The Trump Administration which has information that Syrian President Bashar al-Assad may use chemical weapons in order to recapture one of the country’s last rebel-held areas, has told Russia that it is ready to respond with stronger military action than it has used against Assad’s regime in the past.
According to Bloomberg’s anonymous sources, American Ambassador John Bolton told Russian Secretary of the Security Council Nikolai Patrushev that America is prepared to respond with greater force than it has used in Syria before. The meeting between the Americans and Russians happened on Thursday in Geneva. U.S. officials have not confirmed the information provided by Bloomberg,
In April, President Donald Trump said that he will punish Assad for any further use of chemical weapons, after ordering two limited strikes in similar circumstances since taking office early last year. But the latest warning is more specific, and it comes on the eve of what may be one of the bloodiest campaigns in Syria’s civil war.
Bloomberg’s sources claim that unlike previous, “largely symbolic” attacks, Bolton’s warning was more specific and refers to the concrete campaign in Idlib. This is the last province in the country held by multiple anti-government militant groups.
Since 2017, the US and some other Coalition nations have also targeted military positions of the Syrian Government. The United States first supplied the rebels of the Free Syrian Army with non-lethal aid (including food rations and pickup trucks), but quickly began providing training, cash, and intelligence to selected Syrian rebel commanders. During the Syrian Civil War, which began in 2011, two US programs attempted to assist the Syrian rebels. One was a military program that planned to train and equip 15,000 Syrian rebels, but was canceled in 2015 after spending $500 million and producing only a few dozen fighters. A $1 billion covert program run by the CIA was more successful, but was decimated by Russian bombing and canceled in mid-2017 by the Trump administration.

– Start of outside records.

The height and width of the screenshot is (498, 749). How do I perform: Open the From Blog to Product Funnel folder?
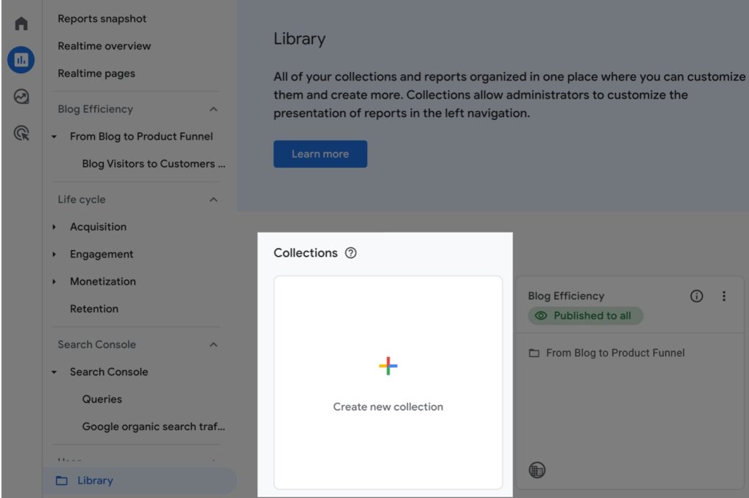[614, 352]
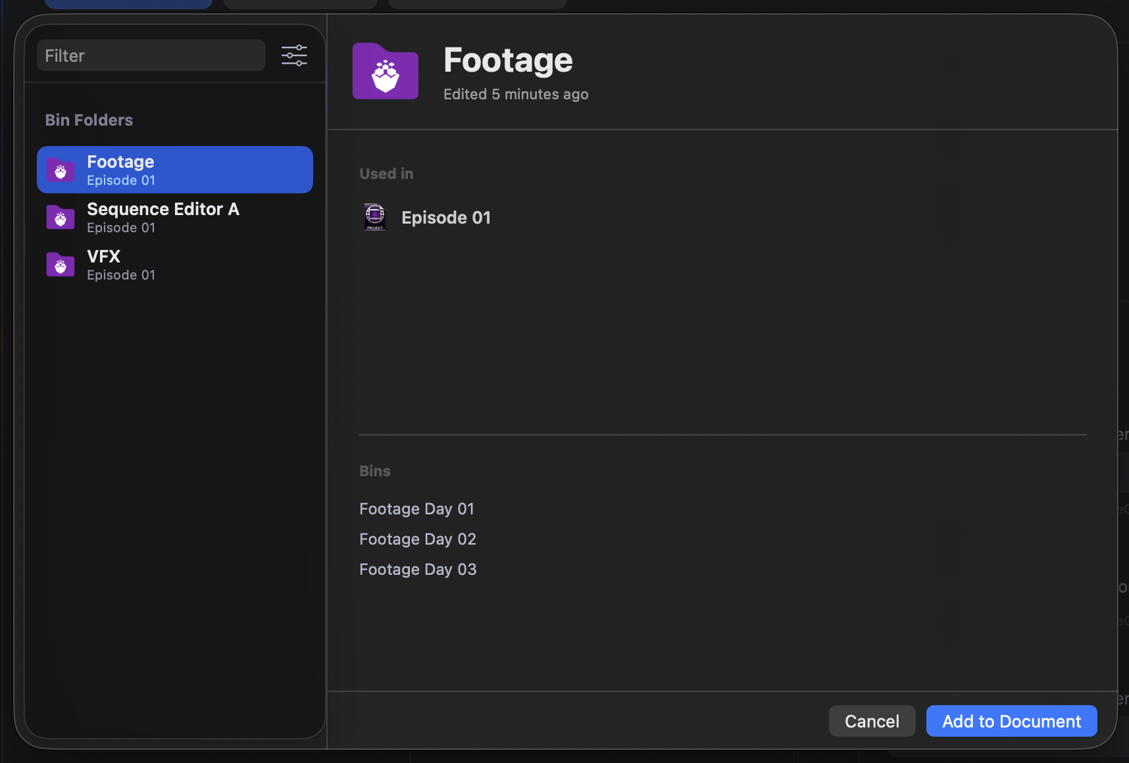Focus the Filter search field
Screen dimensions: 1129x763
tap(151, 55)
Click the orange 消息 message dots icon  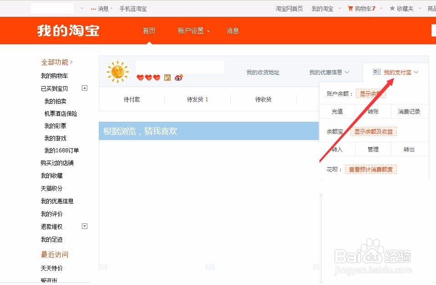[x=94, y=8]
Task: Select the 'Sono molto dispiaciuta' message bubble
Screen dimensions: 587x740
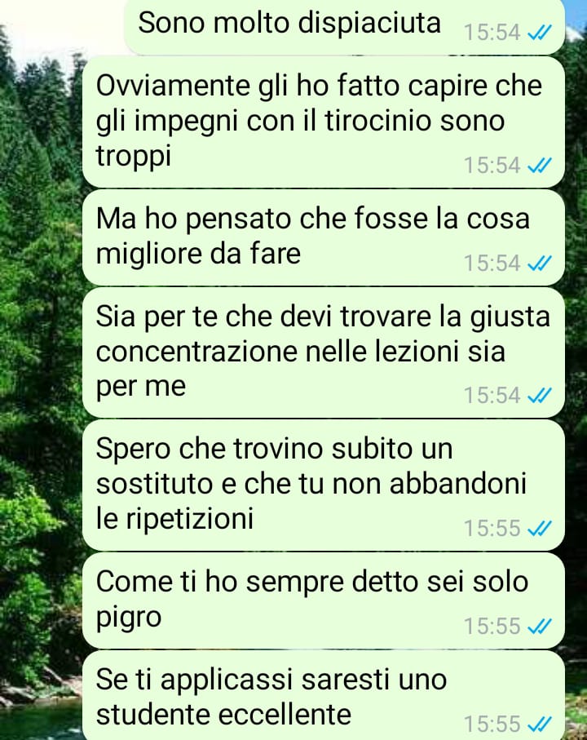Action: pyautogui.click(x=345, y=26)
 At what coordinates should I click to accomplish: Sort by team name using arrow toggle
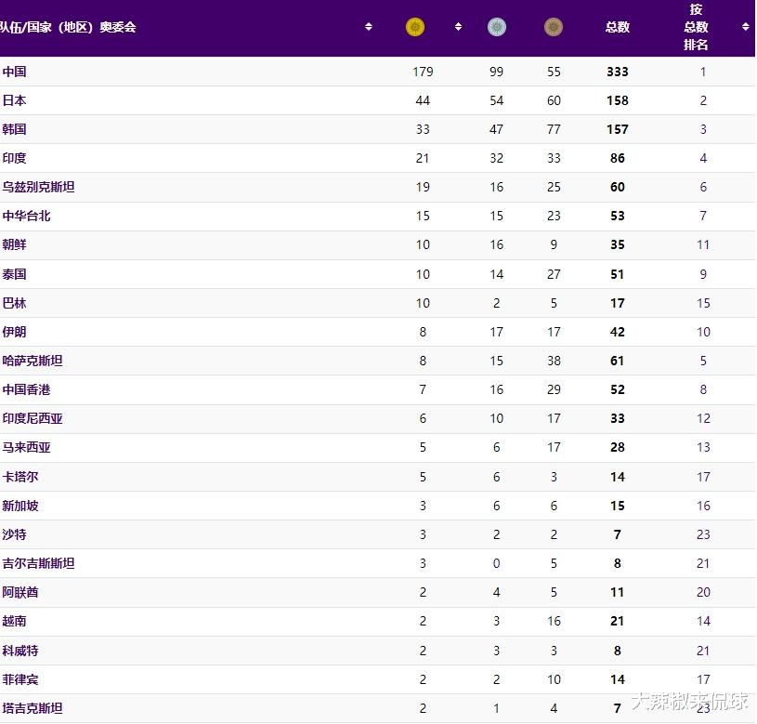369,27
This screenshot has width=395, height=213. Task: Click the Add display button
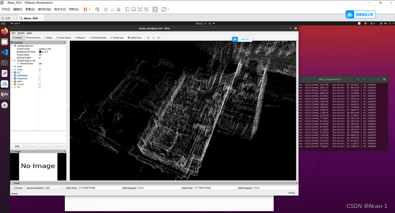coord(17,146)
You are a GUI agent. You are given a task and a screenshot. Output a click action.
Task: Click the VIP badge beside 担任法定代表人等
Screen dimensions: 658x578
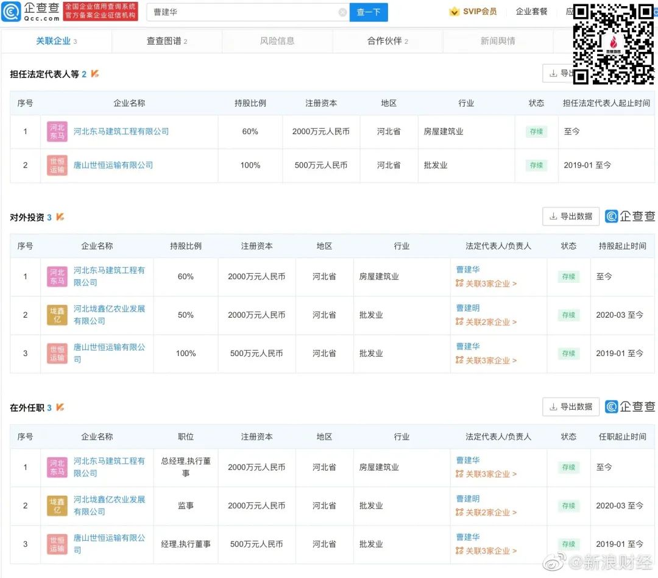tap(94, 74)
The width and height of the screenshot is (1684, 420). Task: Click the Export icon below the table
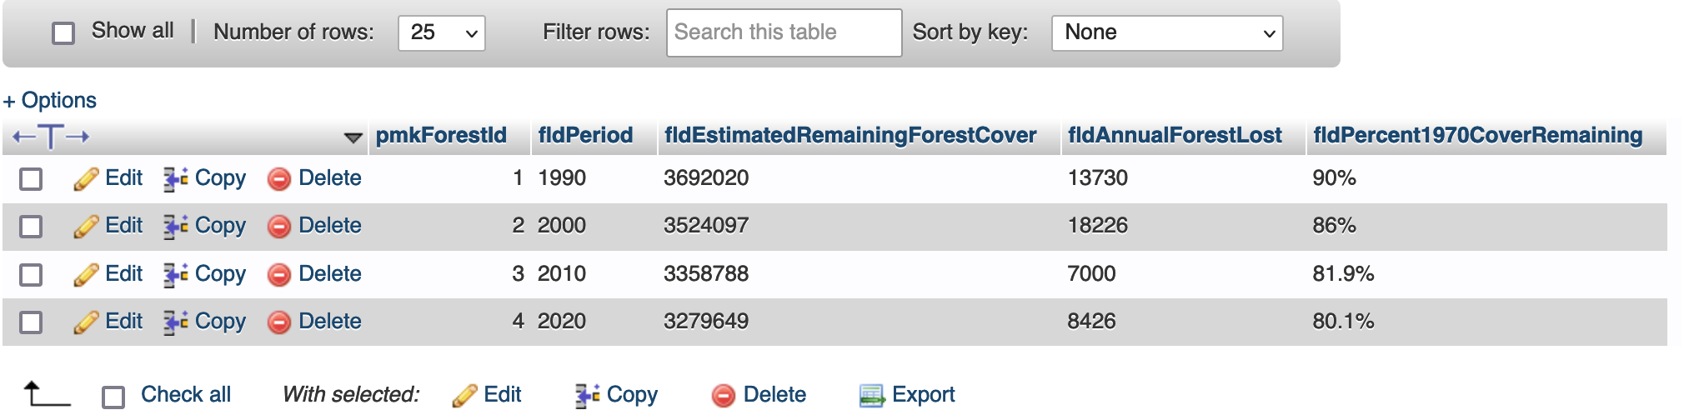pyautogui.click(x=872, y=396)
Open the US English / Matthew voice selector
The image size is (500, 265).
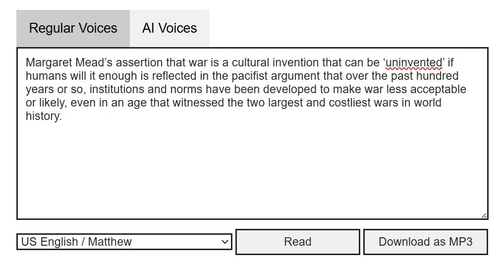pyautogui.click(x=124, y=242)
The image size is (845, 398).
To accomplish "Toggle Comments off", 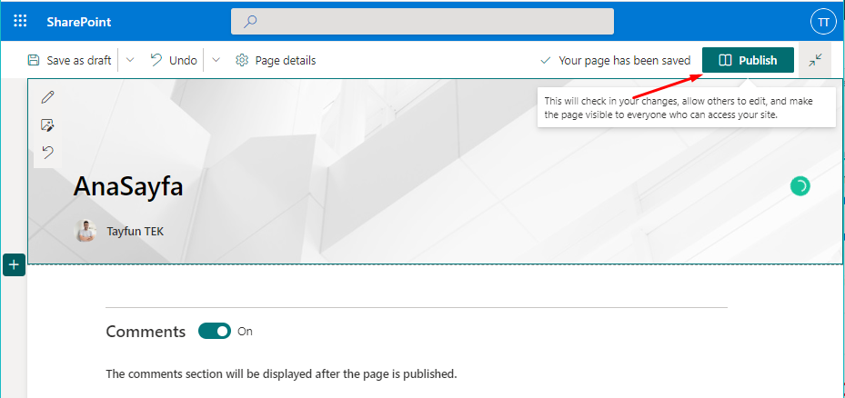I will point(215,332).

The United States began surveillance missions on Islamic State of Iraq and the Levant (ISIL) positions in Syria in September 2014. On 22 September 2014, the United States, Bahrain, Jordan, Qatar, Saudi Arabia, and the United Arab Emirates began to attack the Islamic State of Iraq and the Levant forces inside Syria, as well as the Khorasan group in the Idlib Governorate to the west of Aleppo and the al-Nusra Front around Raqqa, as part of the military intervention against ISIL.
The missile strike on the Shayrat Airbase conducted by the U.S. on April 7, 2017, was the first time the US has become a deliberate direct combatant against the Syrian government, and marked the start of a series of deliberate direct military action by the U.S. military against the Syrian government′s and pro-government forces in May–June 2017 and February 2018.
In mid-January 2018, the Trump administration indicated that it intended to maintain an open-ended military presence in Syria to counter Iran′s influence and oust Syrian president Bashar Assad.